Again, I'm not saying that everyone deserves it.  Obviously a lot of these guys end up guilty.  But our system of law and values in this country says people are innocent until they have been convicted of something.  I don't like this rush to judgement and clamor for suspension/firing of people before they even have their day in court.  Now in cases where there is clear public evidence that has been released (aka the Ray Rice video) well then I can understand it.  But when the charges are yet to be proven, I've got a problem with it. 

 

Everyone Murders

June 10th, 2015 at 10:05 AM ^

I work at an image-conscious business.  If one of my colleagues, say, got into a brawl with a Rascal-ridin' patron of Walmart and it hit the internet - they're toast.  Even if charges were dropped (or never brought).  That colleague has embarrassed me and my colleagues, and (Kenny Powers voice) they're fuckin' out.

Hope Solo's off-the-pitch behavior has been a regular source of embarrassment.  She does not deserve to be the face of U.S. Soccer.  Megan Rapinoe, Tobin Heath, Sydney Leroux, Alex Morgan, Abby Wambach and the rest deserve better than her.  So does the U.S.

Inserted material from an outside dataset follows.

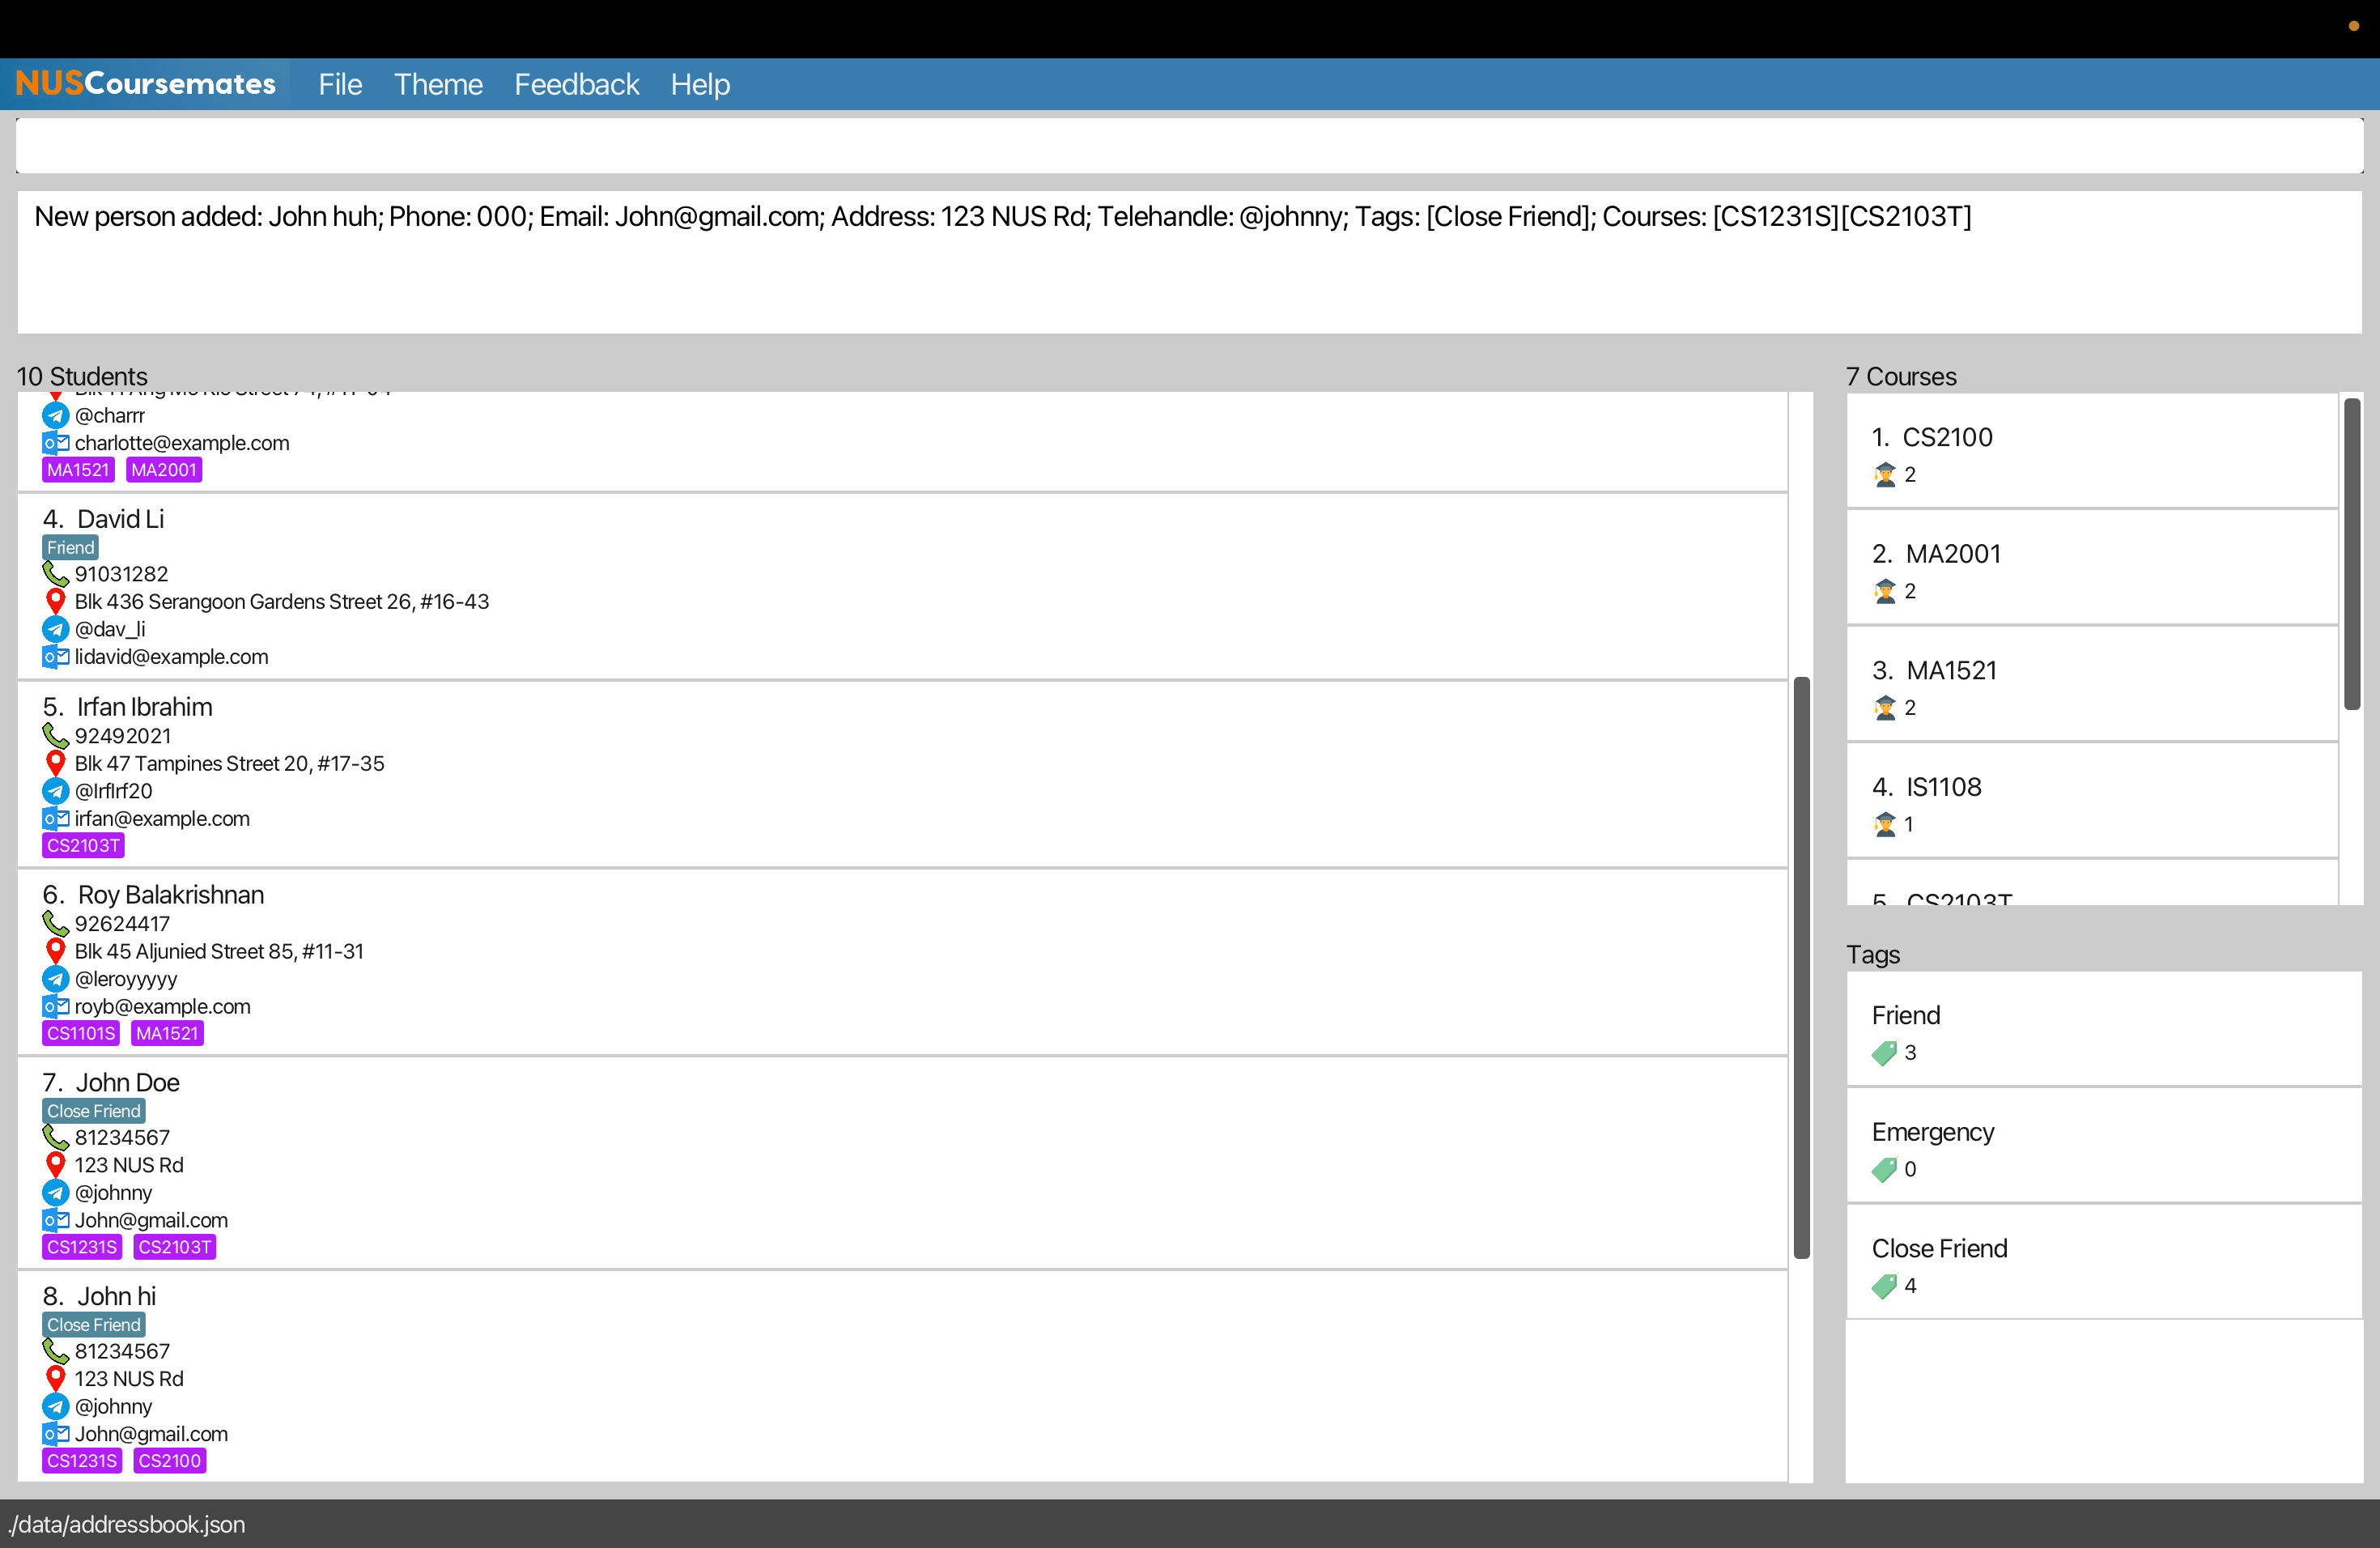Click the Feedback menu item
The width and height of the screenshot is (2380, 1548).
pos(576,83)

Conflating a legal finding of guilt with sufficient reason to discharge is a mistake.  The NFL is slowly figuring this out, and U.S. Soccer lags laughably behind.

JamieH

June 10th, 2015 at 10:55 AM ^

in my post that if there was video of the bad incident that I understood.  If there is video out there of you doing something terrible, well, that is probably your own damn fault and too bad for you.

 

But in these cases where it is "he said, she said" and the case is someone accusing you of something with no proof and even worse, no independent public witnesses, I don't agree with the public rush to lynching.  Even if the person SEEMS somewhat guilty they deserve a chance to defend themselves from the charges before their life is totally destroyed. 

SalvatoreQuattro

June 9th, 2015 at 8:46 PM ^

Miller's Crucible is especially relevant today.

 

However, in this case it is deserved. Solo has a history of violence. She needs to suffer the consequences of it as do all who employ violence. Unfortunately, this too often is not the case.

Whether it is a cop, a football player, or the goalkeeper for the US National Women's Soccer Team, America does a poor job of holding responsible those who committ violent acts.

jdon

June 9th, 2015 at 8:55 PM ^

ESPN starts all this morality bullshit to sell and then they make more money selling 'hottakes' on more bullshit.

I am gonna be honest and I say I don't give a fuck what someone has done. I don't care about the waiter bringing me a meal, the hostess at meijer, the fucking principal of my school, etc. etc. etc.  

sports are just sports; the most important of all the irrelevant shit that goes on in this world.

Hell, I'm going to go buy a Hope Solo jersey!

jdon

 

taistreetsmyhero

June 9th, 2015 at 10:28 PM ^

Sports fills the role of "the most important of all the irrelevant shit" in many individual people's lives, but the institution of sports has pretty much always had wide sweeping political and societal implications throughout history.